Trecho do documento:
+ + + + + + +

Evidentemente, acima, nos referimos a um significado utilitarista e fetichizado do conceito de superação e ainda do próprio conceito de conceito. Entendemos por significado utilitarista o campo daquilo que o filósofo Karel Kosik identificou como sendo o mundo da “pseudoconcreticidade”. A superação utilitária cumpre uma função social, mas não avança, não provoca superação alguma. Nos deteremos a ela.
A superação apregoada na pseudoconcreticidade apenas possibilita andar de bicicleta, não avança no sentido de entender os movimentos dos corpos; ela é capaz de contribuir para que o ser consiga operar softwares sofisticados, mas não permite entender o funcionamento mais interno destes mesmos programas. A superação vulgarizada corrobora uma vida utilitária e não queremos dizer com isso que se trata de uma vida fútil e mesquinha. Reafirmamos que essa práxis utilitária é importante, mas não se trata do fundamental.
Os exemplos acima são um tanto mecânicos, mas ilustram de forma mais imediata os limites da nossa problemática central. Quando nos deparamos com situações mais complexas, o quadro fica ainda mais cinza. Por exemplo, quando da relação capital – trabalho; da multiplicidade comportamental; da política; da economia e das relações sociais de reprodução da vida para além da aparência das coisas. Nestas situações a ideia (e não é nada além disso) de superação fica refém de um momento apenas da vida social. Os fundamentos não são revelados em sua superficialidade e a necessidade da real superação é solicitada para que se avance criando novas necessidades a serem continuamente superadas.
Queremos dizer com isso que, por exemplo, para que uma situação de conflito seja realmente superada é necessário ir além do conceito de superação vulgarizado pela sociedade de mercadorias. É preciso entender do que se trata esse conceito e neste caso querer entender já é um grande desafio quando temos um universo fetichizado à nossa disposição.

+ + + + + + +

Tarefa do exercício A: Reproduza o trecho sobre a superação a partir de "Os exemplos acima" e prossiga até "serem continuamente superadas.".
Tarefa do exercício B: Enumere todas as situações mais complexas que o trecho sobre a superação apresenta como exemplo.
Os dados não têm papel algum nesta atividade.

Material de origem:
+ + + + + + +

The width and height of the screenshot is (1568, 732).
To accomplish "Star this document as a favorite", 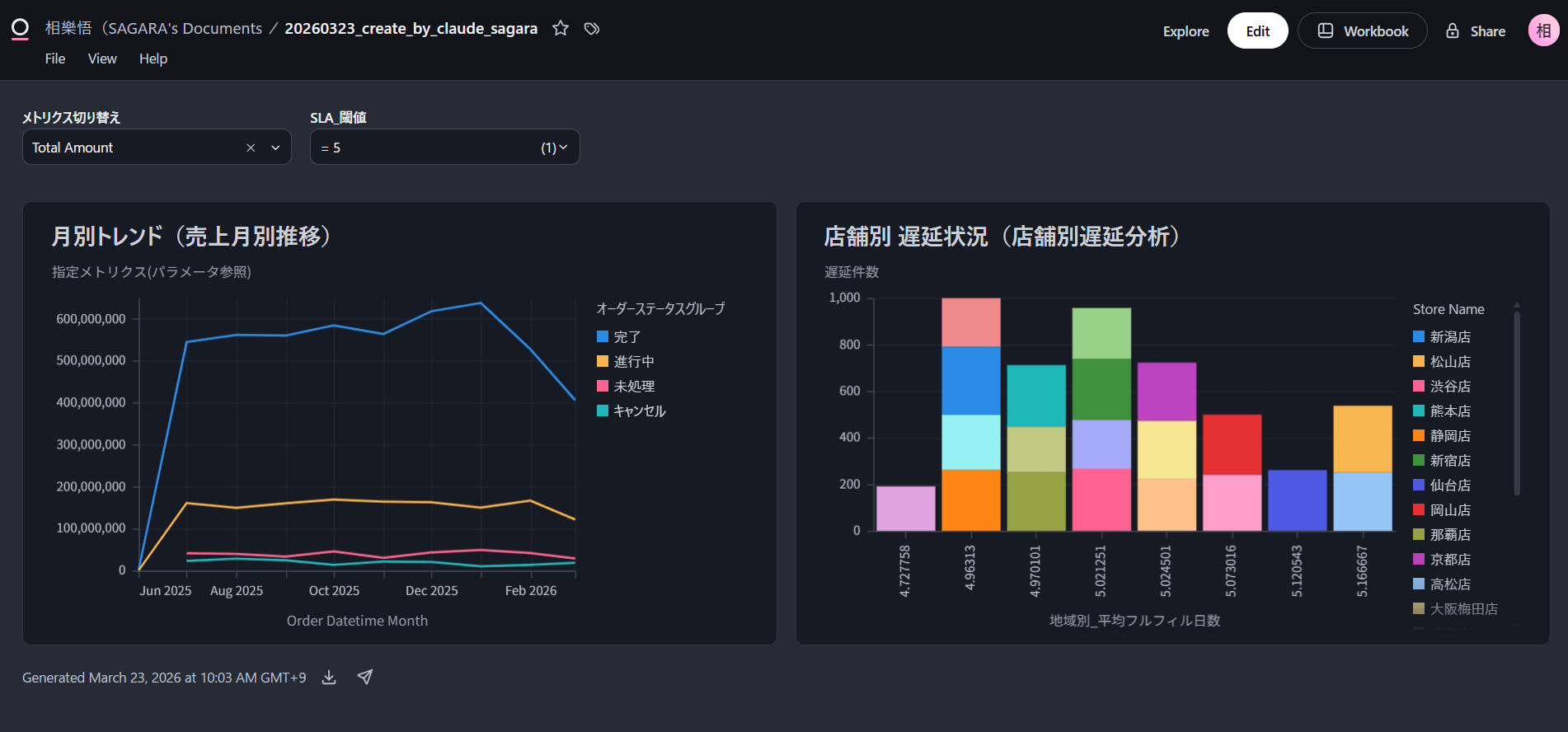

+ + + + + + +

Solução da tarefa A:
Os exemplos acima são um tanto mecânicos, mas ilustram de forma mais imediata os limites da nossa problemática central. Quando nos deparamos com situações mais complexas, o quadro fica ainda mais cinza. Por exemplo, quando da relação capital – trabalho; da multiplicidade comportamental; da política; da economia e das relações sociais de reprodução da vida para além da aparência das coisas. Nestas situações a ideia (e não é nada além disso) de superação fica refém de um momento apenas da vida social. Os fundamentos não são revelados em sua superficialidade e a necessidade da real superação é solicitada para que se avance criando novas necessidades a serem continuamente superadas.

Solução da tarefa B:
- a relação capital – trabalho
- a multiplicidade comportamental
- a política
- a economia
- as relações sociais de reprodução da vida para além da aparência das coisas